------ Entries shown ------

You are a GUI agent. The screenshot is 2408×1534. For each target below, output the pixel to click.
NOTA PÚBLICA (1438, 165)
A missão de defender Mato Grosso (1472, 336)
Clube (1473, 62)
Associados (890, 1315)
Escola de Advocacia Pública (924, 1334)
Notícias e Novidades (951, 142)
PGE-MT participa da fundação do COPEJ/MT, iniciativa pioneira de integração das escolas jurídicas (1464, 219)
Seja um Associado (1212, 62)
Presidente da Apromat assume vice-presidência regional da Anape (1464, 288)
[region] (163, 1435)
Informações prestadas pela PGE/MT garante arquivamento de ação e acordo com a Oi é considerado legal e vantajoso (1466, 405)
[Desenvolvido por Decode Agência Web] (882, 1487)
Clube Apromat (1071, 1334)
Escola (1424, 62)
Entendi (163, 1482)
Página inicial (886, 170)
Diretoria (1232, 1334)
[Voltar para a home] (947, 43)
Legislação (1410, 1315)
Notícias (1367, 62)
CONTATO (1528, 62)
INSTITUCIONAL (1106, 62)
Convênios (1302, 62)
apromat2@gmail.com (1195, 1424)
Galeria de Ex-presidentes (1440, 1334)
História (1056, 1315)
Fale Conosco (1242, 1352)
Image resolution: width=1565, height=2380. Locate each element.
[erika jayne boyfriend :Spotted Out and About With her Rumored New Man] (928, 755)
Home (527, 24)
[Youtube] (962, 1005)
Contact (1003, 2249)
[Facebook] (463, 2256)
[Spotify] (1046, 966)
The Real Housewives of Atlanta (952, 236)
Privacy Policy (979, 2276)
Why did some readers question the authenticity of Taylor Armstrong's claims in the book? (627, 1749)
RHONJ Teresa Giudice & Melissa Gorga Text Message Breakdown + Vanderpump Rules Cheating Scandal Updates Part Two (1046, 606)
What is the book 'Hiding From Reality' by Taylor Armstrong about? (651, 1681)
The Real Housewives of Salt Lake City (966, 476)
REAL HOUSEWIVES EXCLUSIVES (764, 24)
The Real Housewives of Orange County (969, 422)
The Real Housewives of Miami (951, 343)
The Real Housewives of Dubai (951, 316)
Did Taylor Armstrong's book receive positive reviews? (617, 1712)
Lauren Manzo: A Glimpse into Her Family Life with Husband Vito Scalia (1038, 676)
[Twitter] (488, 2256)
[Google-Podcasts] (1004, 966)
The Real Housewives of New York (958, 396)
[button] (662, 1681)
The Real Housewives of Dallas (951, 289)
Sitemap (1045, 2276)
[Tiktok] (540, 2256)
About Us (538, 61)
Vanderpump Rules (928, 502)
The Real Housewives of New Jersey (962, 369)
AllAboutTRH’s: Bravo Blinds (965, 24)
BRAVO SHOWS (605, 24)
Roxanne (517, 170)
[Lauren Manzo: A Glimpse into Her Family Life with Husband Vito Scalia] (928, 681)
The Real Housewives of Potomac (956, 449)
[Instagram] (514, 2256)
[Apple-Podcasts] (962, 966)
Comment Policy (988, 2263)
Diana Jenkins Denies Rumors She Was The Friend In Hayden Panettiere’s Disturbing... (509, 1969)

------

### Problem to solve
Your response should hold the lines from the first line of the entries above through the line with "Escola de Advocacia Pública (924, 1334)", each retyped exactly, and nothing else.

### Output of the exercise
You are a GUI agent. The screenshot is 2408×1534. For each target below, output the pixel to click.
NOTA PÚBLICA (1438, 165)
A missão de defender Mato Grosso (1472, 336)
Clube (1473, 62)
Associados (890, 1315)
Escola de Advocacia Pública (924, 1334)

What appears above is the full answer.